Des points d’attention en vue ?
- Les profits engrangés par Tesla en 2020 ne sont pas uniquement liés à la vente de véhicules. La société a profité du système de revente de crédits carbone pour faire des bénéfices, en revendant à des constructeurs traditionnels émetteurs de CO2 son excédent de crédits puisque non polluante.
- La concurrence s'aiguise, notamment en Chine où certains constructeurs de véhicules électriques présentent de sérieux atouts (gamme, prix) et mènent des politiques commerciales agressives.
- De nouveaux entrants arrivent sur le marché : les constructeurs traditionnels comme Daimler ou General Motors mais aussi Apple qui envisage de lancer son Apple Car dotée d’une nouvelle technologie de batterie.
- Comme de nombreux constructeurs aujourd’hui, Tesla souffre de la pénurie de semi-conducteurs et pourrait voir sa production fortement impactée au cours des prochaines années.
L’engouement des investisseurs
Dans la conjoncture économique actuelle, le gagnant emporte tout (phénomène du « The winner takes all ») et les entreprises qui prennent l’avantage sur leurs concurrents deviennent rapidement des « monopoles ». Sur le marché de l’automobile, si quelques constructeurs prenaient des parts de marchés très importantes, leur valorisation s’en trouverait favorisée.
Investir dans Tesla comporte un niveau de risque important qui a toutefois beaucoup diminué au cours des dernières années.

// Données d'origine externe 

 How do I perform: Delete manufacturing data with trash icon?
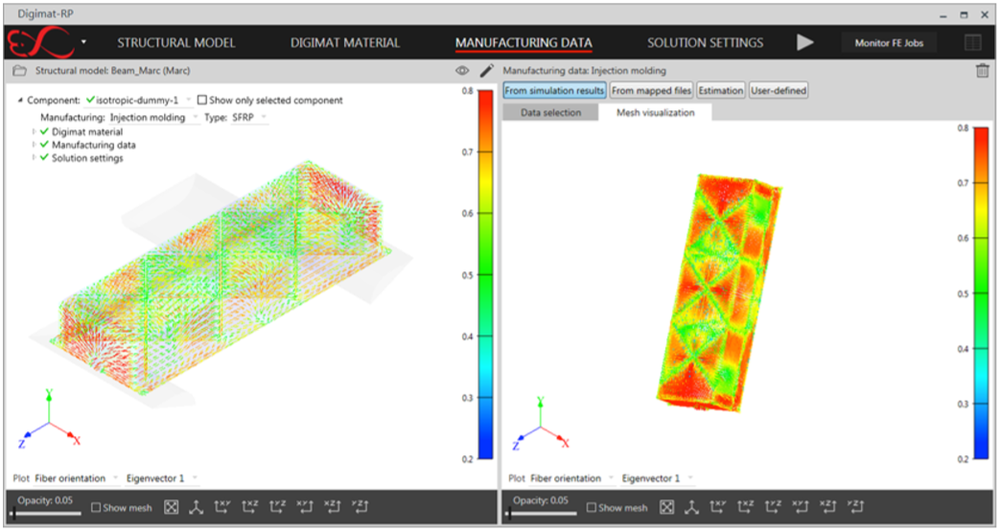tap(982, 71)
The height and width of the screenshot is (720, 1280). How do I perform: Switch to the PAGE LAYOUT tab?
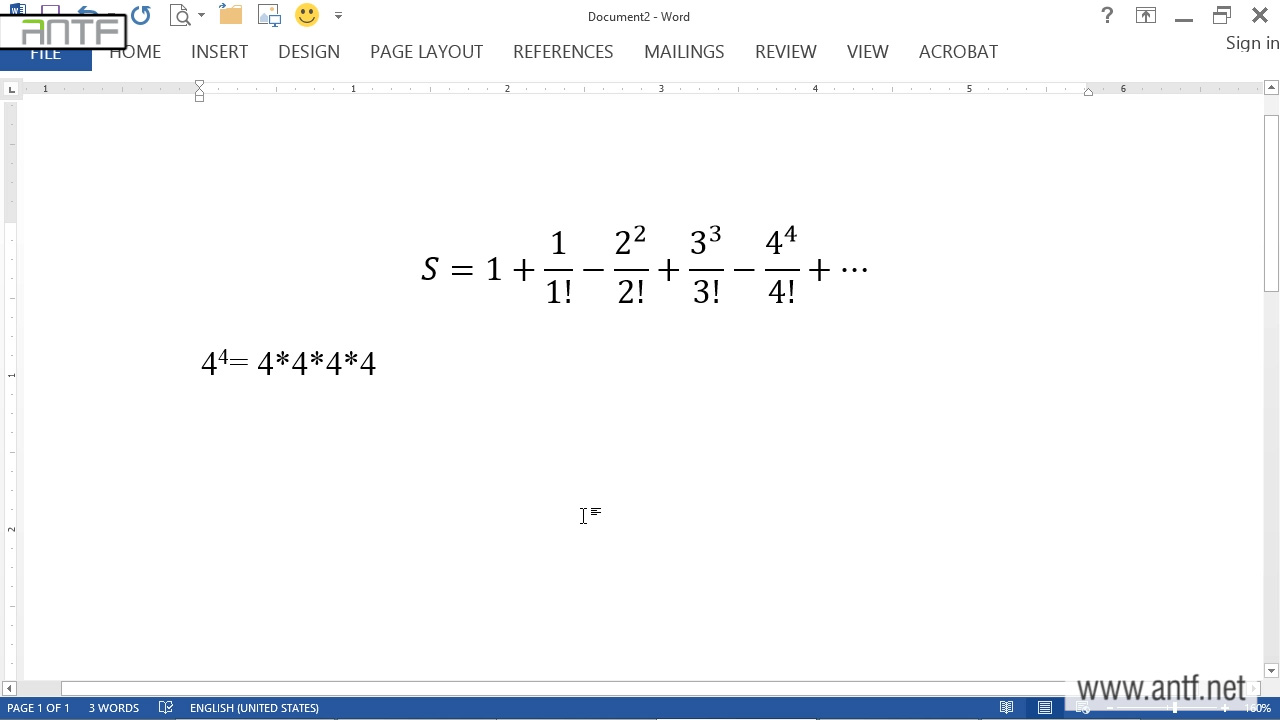tap(426, 52)
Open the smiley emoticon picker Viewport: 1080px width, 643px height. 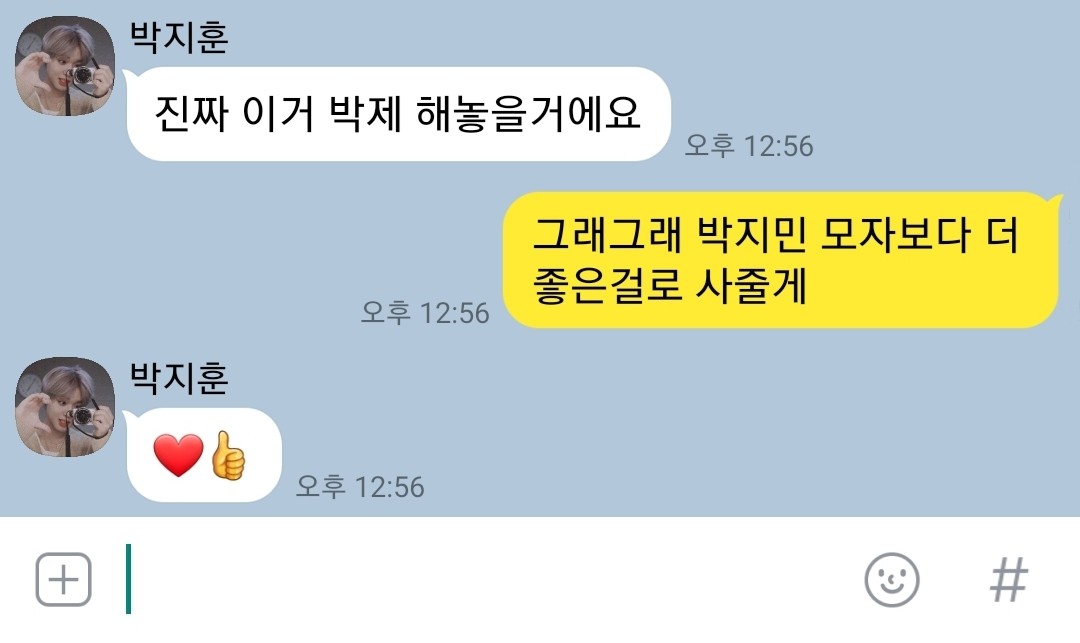(891, 580)
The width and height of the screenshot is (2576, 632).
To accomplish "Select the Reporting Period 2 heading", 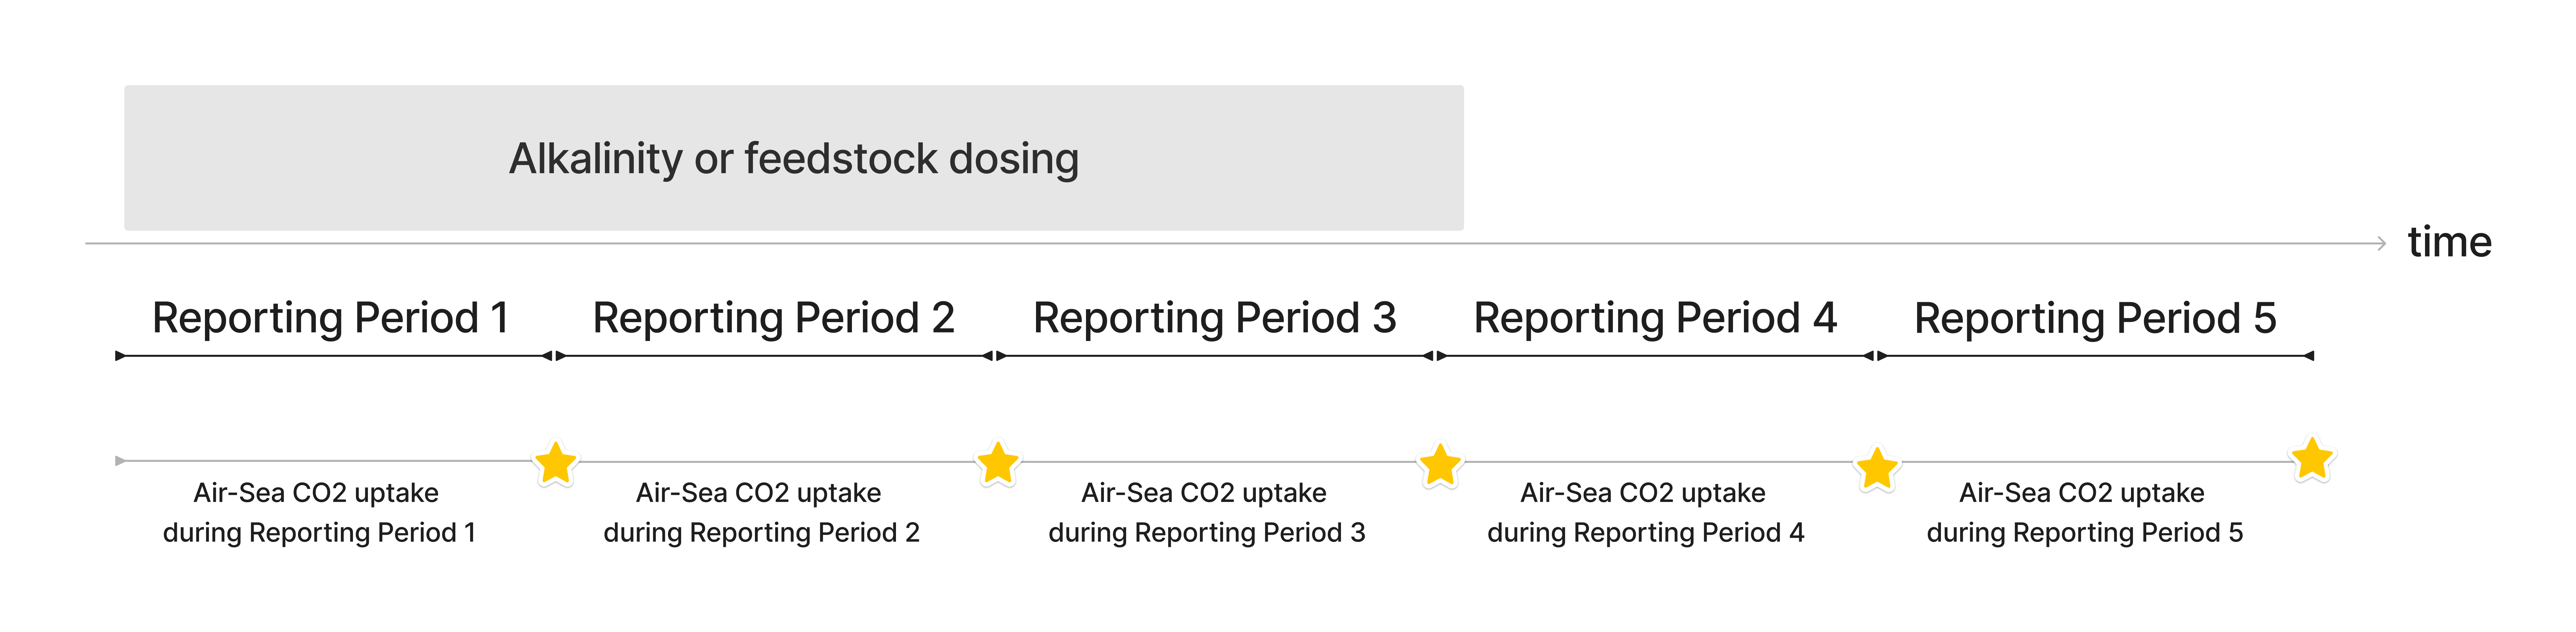I will pyautogui.click(x=773, y=318).

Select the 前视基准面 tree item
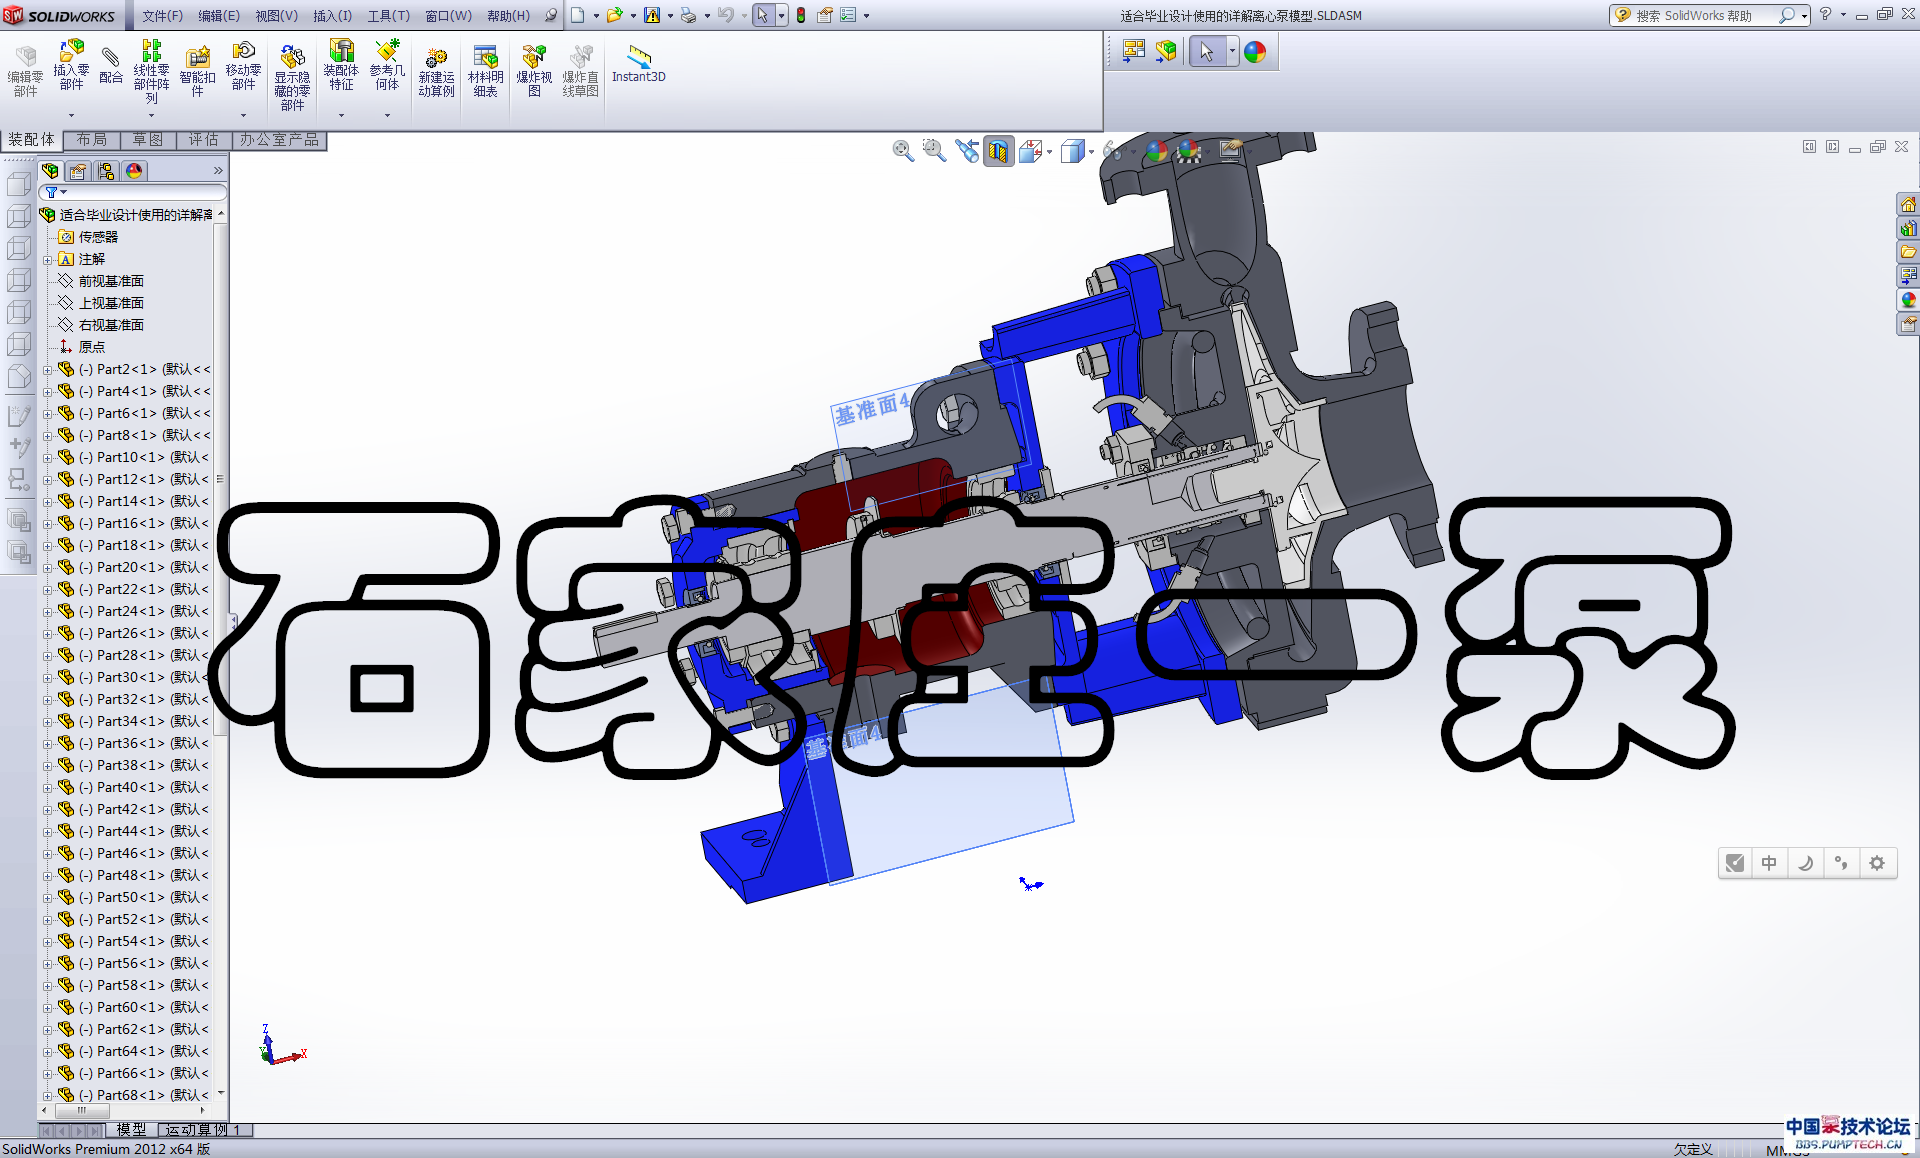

Il y a 5 ans, un pari boursier sur Tesla avait une chance sur cent d’être gagné. Aujourd’hui, il a une chance sur dix d’être remporté en s’octroyant des parts dans un marché en très forte croissance sur lequel Tesla devance ses concurrents et pourrait donc se voir fortement valorisé.
Les marchés anticipent une formidable croissance de Tesla sur le long terme, raison pour laquelle le prix de l’action est élevé... il n’en reste pas moins que sur la base de critères « classiques » d’évaluation, l’action Tesla paraît élevée dans une optique à court-terme.